Introduction to Deep Learning in Signal Processing & Communications with MATLAB

Amod Anandkumar Pallavi Kar


Speakers:  Dr. Amod Anandkumar, Ms. Pallavi Kar
Mathworks, India



Click for Tutorial slides

Abstract: Deep learning can achieve state-of-the-art accuracy for many tasks considered algorithmically unsolvable using traditional techniques. In this session, you can gain practical knowledge of the domain of deep learning and discover new MATLAB® features that simplify these tasks and eliminate the low-level programming. From prototype to production, you’ll see demonstrations on training and deploying neural networks for signal processing and communications applications, including:

  • Building deep learning models from scratch and performing transfer learning
  • Understanding network behaviour using visualizations and other techniques
  • Simplifying data labelling using MATLAB apps
  • Accelerating deep learning training using multiple GPUs and computer clusters
  • Generating code automatically from MATLAB algorithms and deploying it on enterprise applications and embedded devices

Bio: Dr. Amod Anandkumar is a senior team lead for signal processing and communications in the Application Engineering group at MathWorks India. Prior to this, he was a lead engineer with the Advanced Technology group at Samsung Research India, Noida where he developed physical layer techniques for LTE wireless communications systems and novel healthcare applications for smartphones. He was also a post-doctoral research fellow at the Biomedical Signal Analysis Lab, GE Global Research Bangalore, working on advanced beamforming techniques for ultrasound imaging and novel signal processing solutions for ICU patient monitoring systems, resulting in one US patent filing. Amod holds a B.Tech degree from National Institute of Technology Karnataka and a Ph.D. degree from Loughborough University, UK. His research interests include applied signal processing, next-generation wireless networks, computer vision, game theory, and convex optimization. He has published and reviewed papers in numerous international conferences and journals.
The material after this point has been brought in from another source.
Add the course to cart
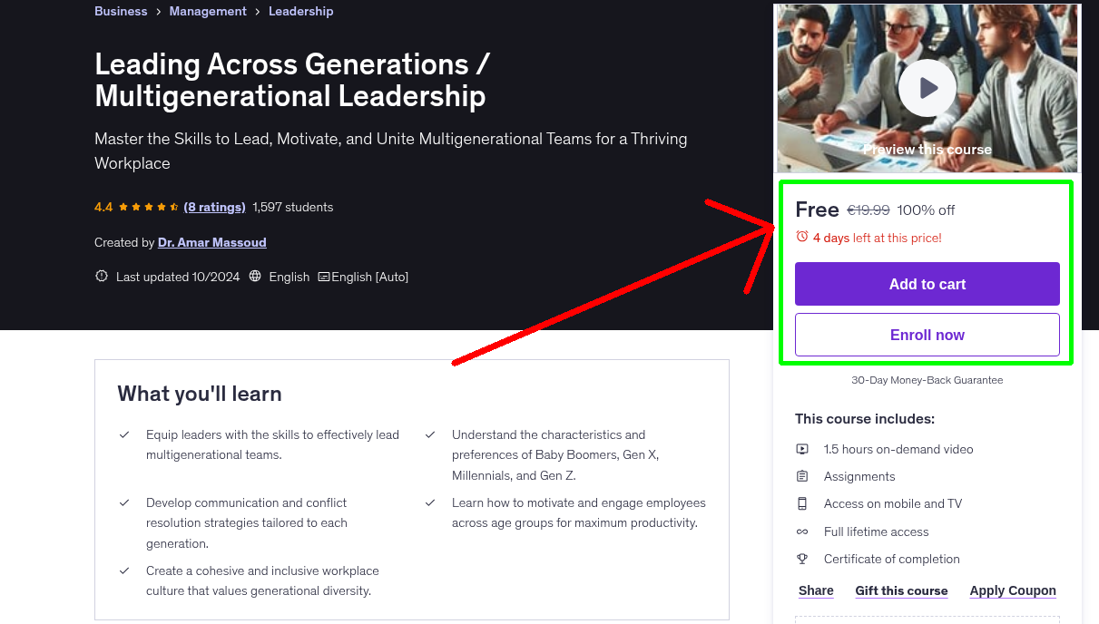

Ms. Pallavi Kar works as an application engineer at MathWorks in the area of Language of Technical Computing. She primarily focuses on the area of data analytics from intuition building and preprocessing of data to model development. Pallavi has five years of experience working across many industries. Over the years, she has worked on prognostics, lithium-ion batteries, model development and simulation, telematics, and server management. She has worked as a senior member of the Advanced Technologies team at Mahindra Reva Electric Vehicles in Bangalore. Pallavi holds a bachelor’s degree in electronics and communication engineering and a master’s degree in energy.